The Effects Lab makes it easy to draw attention to portions of the slide through blur, color, or magnification effects, and also provides a convenient way to access several of PowerPoint's built-in image effects.
As its name implies, Make Transparent turns the selected image or shape slightly transparent. This can be used to fade an image for use in the background of a slide - something which can't ordinarily be easily done in PowerPoint itself - or to use a shape as an overlay to draw attention to a part of the slide.
For example, we'd like to use this image as the background for the title slide; as is, though, there isn't enough contrast between it and the title.
To turn an image or shape transparent, select it, then click
Make Transparent from the Effects Lab dropdown.
This turns the image slightly transparent, increasing the contrast between it and the slide's text.
Note: the transparency of the image or shape can be adjusted afterwards by right-clicking the image/shape and selecting
The Magnifying Glass effect can be used to enlarge a small detail on the slide. To use it, first draw a shape over the area to be magnified.
Note: though the example shown here uses a circle, any type of shape can be used as the magnifier.
Select the shape, then click
Magnifying Glass from the Effects Lab dropdown.

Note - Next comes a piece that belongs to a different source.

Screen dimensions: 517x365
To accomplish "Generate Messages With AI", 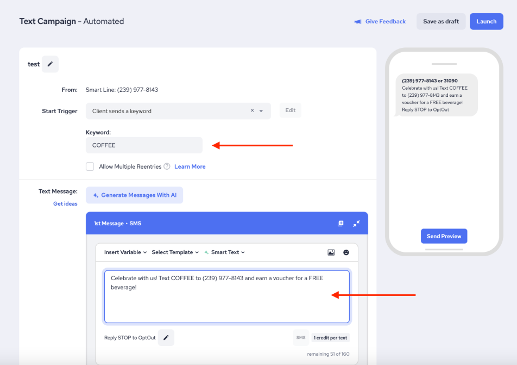I will (134, 195).
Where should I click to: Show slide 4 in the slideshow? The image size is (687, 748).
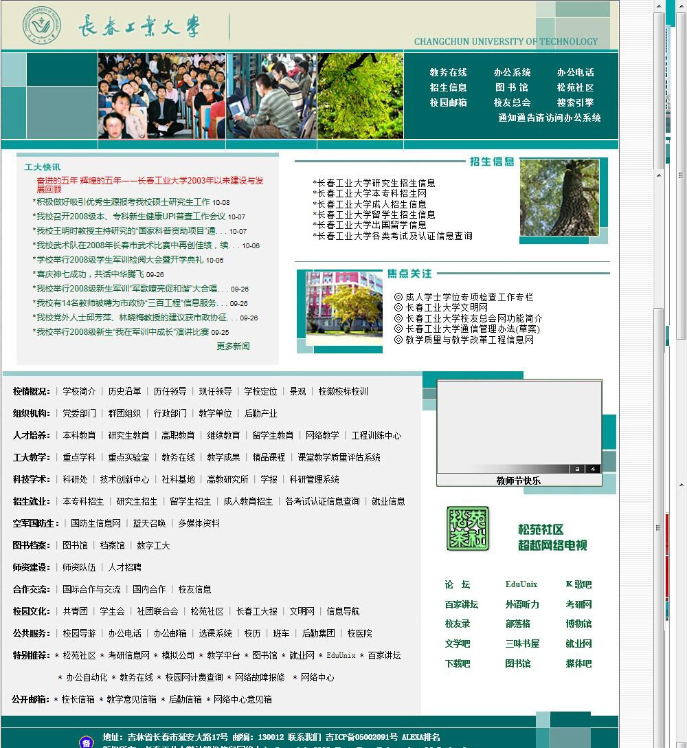tap(592, 469)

This magnifies the area covered by the shape:
Blur Selected can be used to create a frosted glass effect by adding a blur effect to the selected area.
To use it, first draw a shape over the area to be blurred.
Select the shape, then select
Blur Selected from the Effects Lab dropdown and choose the blurriness level to use - in our example here, we chose 90% Blurriness.
This blurs the area covered by the shape:
Note: Blur Selected can also be used on text boxes.
Blur features can create a tinted effect when applying the blur effect. When this option is checked, the respective feature will insert an overlay shape over the blurred shape.
To check this option, select your desired Blur feature from the Effects Lab dropdown and select the
Tint option - in our example here, we checked
Tint Selected for
Blur Selected feature.
Apply the respective feature and the tinted effect will be created.
Tip: To adjust the tint color and transparency, right-click on the overlay shape and select
If you want to use a different blurriness level from the default variations, you can select
Blurriness Options under the desired Blur feature in the Effects Lab dropdown.
In the dialog box, enter your desired blurriness level between 1% and 100%. You can also choose to check the tint option.
Blur Remainder is best used to draw attention to a particular part of the slide by adding a blur effect to the surrounding areas - similar to adjusting the focus on a camera.
To use it, first draw a shape over the area to be kept in focus.
Select the shape, then select
Blur Remainder from the Effects Lab dropdown and choose the blurriness level to use - in our example here, we chose 70% Blurriness.
PowerPointLabs will then insert a new slide containing the blur effect.
Recolor Remainder works in a similar manner to Blur Remainder, but instead changes the color of the surrounding areas while leaving the focused area unchanged.
First draw a shape over the area which should be left unchanged.
Next, select the shape, select
Recolor Remainder from the Effects Lab dropdown, then choose the scheme to use - in our example here, we chose Gray Scale.
PowerPointLabs will insert a new slide, with the surrounding areas recolored.
If you want to draw attention to an individual shapes instead of a section of a slide, you can use Blur All Except Selected or Recolor All Except Selected instead.
Suppose that your wish to draw attention to the text box in this slide:
After selecting the text box, select
Blur All Except Selected from the Effects Lab dropdown and choose the blurriness level to use - in our example here, we chose 70% Blurriness.
Notice that everything in the slide will be blurred except for the selected shapes.
The procedure and effect are similar for Recolor All Except Selected.